Stanley Kubrick's The Shining
- Author: J. W. Rinzler and Lee Unkrich
- Cover artist: M/M Paris (Designer)
- Language: English
- Subjects: Stanley Kubrick, The Shining, filmmaking, film history
- Genre: Essay on film history
- Publisher: Taschen
- Publication date: March 17, 2023
- Publication place: United States
- Media type: Print (hardcover)
- Pages: 1396 pages
- ISBN: 978-3754400036

= Stanley Kubrick's The Shining =

2023 non-fiction book

Stanley Kubrick's The Shining is a non-fiction book published in 2023 by filmmaker Lee Unkrich and film historian J. W. Rinzler. The book is a comprehensive two-volume compendium chronicling the making of Stanley Kubrick’s 1980 horror film The Shining.
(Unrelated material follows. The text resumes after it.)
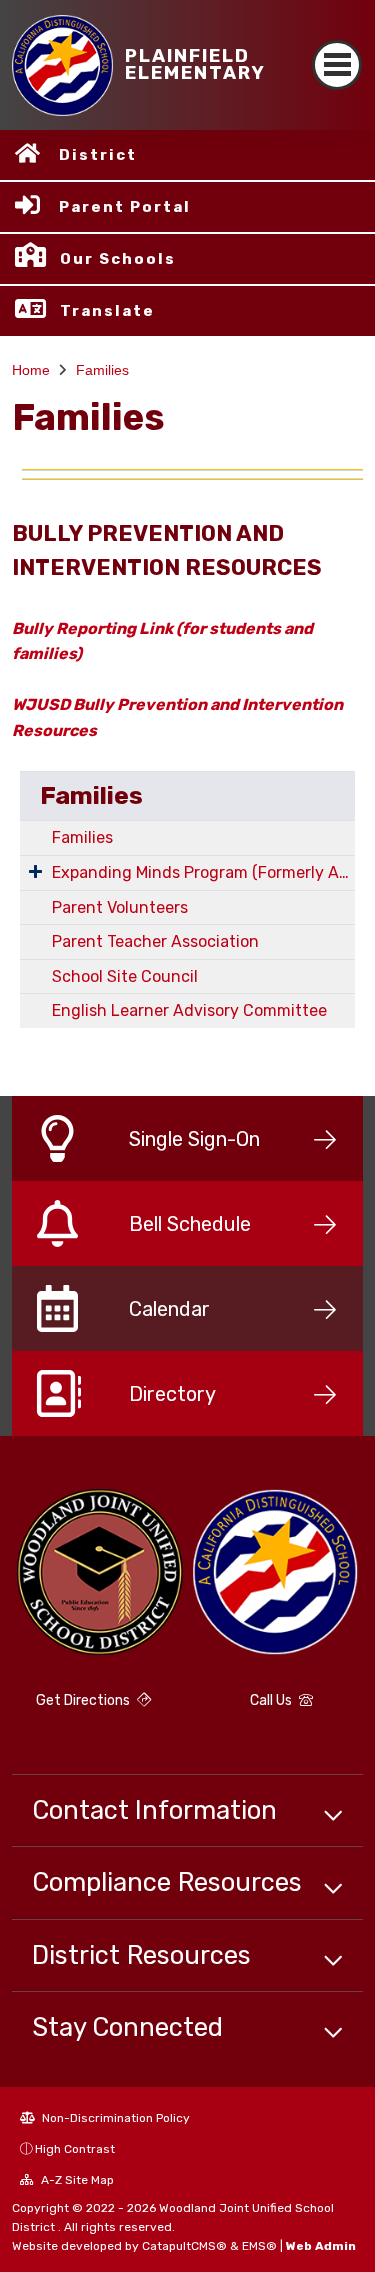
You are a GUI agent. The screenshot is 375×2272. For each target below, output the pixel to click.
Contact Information (154, 1810)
With a foreword by Steven Spielberg, the work is one of the most definitive resources on the film’s production.

==Overview==
The book offers an in-depth exploration of the creation of The Shining from pre-production, production and to post-production. it includes rare photographs, original production documents, annotated scripts, storyboards and personal correspondence.

The book covers:

- Stanley Kubrick's process in adapting Stephen King's novel The Shining
- Detailed accounts of casting, rehearsals and on-set experiences
- Technical innovations in cinematography and special effects
- Anecdotes and insights from cast, crew and Kubrick's collaborators
- Examination of the film's critical and cultural reception

==Background==
The project was conceived and edited by Lee Unkrich, a longtime enthusiast of The Shining and Pixar filmmaker, and J. W. Rinzler, a film historian known for his exhaustive making-of books on classic films like those of the Star Wars and Indiana Jones franchises. Their work was supported by extensive research and access to the Stanley Kubrick archives, allowing them to uncover many behind-the-scenes material.

==Reception==
Stanley Kubrick's The Shining was praised as one of the most exhaustive accounts of the making of the film.